Trois jolis problèmes occupent ce matin les candidates entre 8h30 et 13h (les deputy leaders les découvrent eux aussi dans une salle voisine, tandis que les leaders attendent patiemment en salle du jury) : algèbre, géométrie, combinatoire. Longue épreuve, beaucoup d’émotions, beaucoup d’impressions, mais un bon déjeuner et une après-midi de détente promet de remettre tout le monde d’aplomb. Pendant que Madeleine et Maryam se défoulent au badminton, Eva et Elisa s’initient à la fabrication de baume à lèvre en cire d’abeille (amateurs de cuisine et de TP de chimie bienvenus) profitent du soleil au balcon et visitent l’atelier mocktails. Pour les participantes, c’est l’occasion rêvée de sociabiliser avec les autres équipes des 5 continents, et de monopoliser sans scrupules la piscine pendant des heures. Le tout sans avoir leurs leaders sur le dos, puisque pour ces derniers, les projets de cours yoga et autres visites de musées se sont en effet transformés en gender equality workshop, suivie d’une activité top secrète (faisant appel à des liasses de feuilles recouvertes d’écritures, de crayon, de hiéroglyphes et de figures). Nous tenons à remercier les talentueuses auteures qui nous ont régalé de leur style inspiré du thriller, du roman feuilleton, du guide naturaliste, de la bande dessinée et parfois de la tragédie shakespearienne. Nous attendons avec impatience la prochaine parution.

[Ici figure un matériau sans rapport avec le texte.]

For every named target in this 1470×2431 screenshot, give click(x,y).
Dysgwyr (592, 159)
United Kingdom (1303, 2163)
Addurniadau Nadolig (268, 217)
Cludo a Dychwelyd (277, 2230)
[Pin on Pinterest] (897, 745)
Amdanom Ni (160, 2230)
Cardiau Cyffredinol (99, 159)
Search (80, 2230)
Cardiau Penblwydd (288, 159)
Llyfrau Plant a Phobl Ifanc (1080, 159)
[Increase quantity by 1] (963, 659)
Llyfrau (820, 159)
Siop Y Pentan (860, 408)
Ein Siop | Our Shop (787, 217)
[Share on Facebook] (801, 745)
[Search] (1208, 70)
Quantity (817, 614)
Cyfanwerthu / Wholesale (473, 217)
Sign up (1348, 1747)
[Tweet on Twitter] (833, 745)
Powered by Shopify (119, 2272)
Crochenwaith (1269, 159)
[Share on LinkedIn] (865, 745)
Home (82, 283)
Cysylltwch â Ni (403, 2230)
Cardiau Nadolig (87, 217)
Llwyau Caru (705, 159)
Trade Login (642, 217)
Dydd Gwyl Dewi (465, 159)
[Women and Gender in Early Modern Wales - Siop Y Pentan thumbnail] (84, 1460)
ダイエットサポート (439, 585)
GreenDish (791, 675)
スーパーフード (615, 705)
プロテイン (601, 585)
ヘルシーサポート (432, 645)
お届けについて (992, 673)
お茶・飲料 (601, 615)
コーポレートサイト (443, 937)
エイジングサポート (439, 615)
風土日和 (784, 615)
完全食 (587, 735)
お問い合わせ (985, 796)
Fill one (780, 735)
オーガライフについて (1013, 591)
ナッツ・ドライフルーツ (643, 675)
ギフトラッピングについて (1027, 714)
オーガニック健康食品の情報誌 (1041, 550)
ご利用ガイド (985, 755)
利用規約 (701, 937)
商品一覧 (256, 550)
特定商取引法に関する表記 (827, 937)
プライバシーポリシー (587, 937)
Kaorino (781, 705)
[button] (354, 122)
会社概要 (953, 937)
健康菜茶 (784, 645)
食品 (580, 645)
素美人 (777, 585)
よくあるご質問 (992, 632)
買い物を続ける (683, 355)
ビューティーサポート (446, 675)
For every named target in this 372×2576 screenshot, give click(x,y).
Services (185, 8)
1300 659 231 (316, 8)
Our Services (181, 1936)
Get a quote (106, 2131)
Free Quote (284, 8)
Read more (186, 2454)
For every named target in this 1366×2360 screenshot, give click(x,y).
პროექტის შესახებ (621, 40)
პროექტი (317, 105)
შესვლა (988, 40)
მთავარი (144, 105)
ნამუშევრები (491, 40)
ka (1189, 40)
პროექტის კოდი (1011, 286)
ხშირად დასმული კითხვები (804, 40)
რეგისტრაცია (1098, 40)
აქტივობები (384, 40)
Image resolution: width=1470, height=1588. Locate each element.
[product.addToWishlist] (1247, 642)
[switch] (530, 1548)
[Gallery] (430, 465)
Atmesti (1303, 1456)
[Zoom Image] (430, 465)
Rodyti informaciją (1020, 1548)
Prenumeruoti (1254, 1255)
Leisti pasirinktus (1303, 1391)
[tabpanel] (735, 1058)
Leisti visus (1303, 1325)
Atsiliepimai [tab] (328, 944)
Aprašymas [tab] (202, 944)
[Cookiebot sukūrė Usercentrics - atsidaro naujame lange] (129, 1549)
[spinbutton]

Enfin, nous nous retrouvons après le dîner pour égayer les couloirs de nos discussions et espérer faire sortir de leur chambre quelque délégation munie d’un jeu de société intéressant. Malheureusement, il ne sort que des gens qui veulent dormir. Fort déçues et suivant l’exemple d’Elisa, nous devons nous résoudre à les imiter.

Jour 3 – dimanche 16 avril

Pour ce second jour de compétition, on dirait que le programme est déjà une vieille habitude, même les retards à chaque étape sont rodés. Rendez-vous à 7h00(+05), petit-déjeuner, départ pour le Grand Hôtel vers 7h45(+15), dernières discussions où l’excitation se fait déjà sentir, puis à 8h30 (sans retard cette fois) c’est l’entrée en scène de Turbo l’escargot, vieil habitué des problèmes de combinatoire aux EGMO. Il ouvre cette fois le P4, suivi d’un P5 d’arithmétique et d’un P6, une fois n’est pas coutume, de géométrie.

Une petite ellipse temporelle de 4h30 et quelques passages de mouettes plus tard, Anna et moi comprenons à la mine réjouie de nos participantes que l’inspiration était au rendez-vous et que notre atelier salsa du soir risque d’en faire les frais. Qu’à cela ne tienne, comme nous ne recevrons les copies qu’en fin d’après-midi, nous nous invitons discrètement dans la visite guidée de Piran proposée aux candidates (la discrétion échoue quelque peu grâce à certaines retardataires que l’on ne citera pas).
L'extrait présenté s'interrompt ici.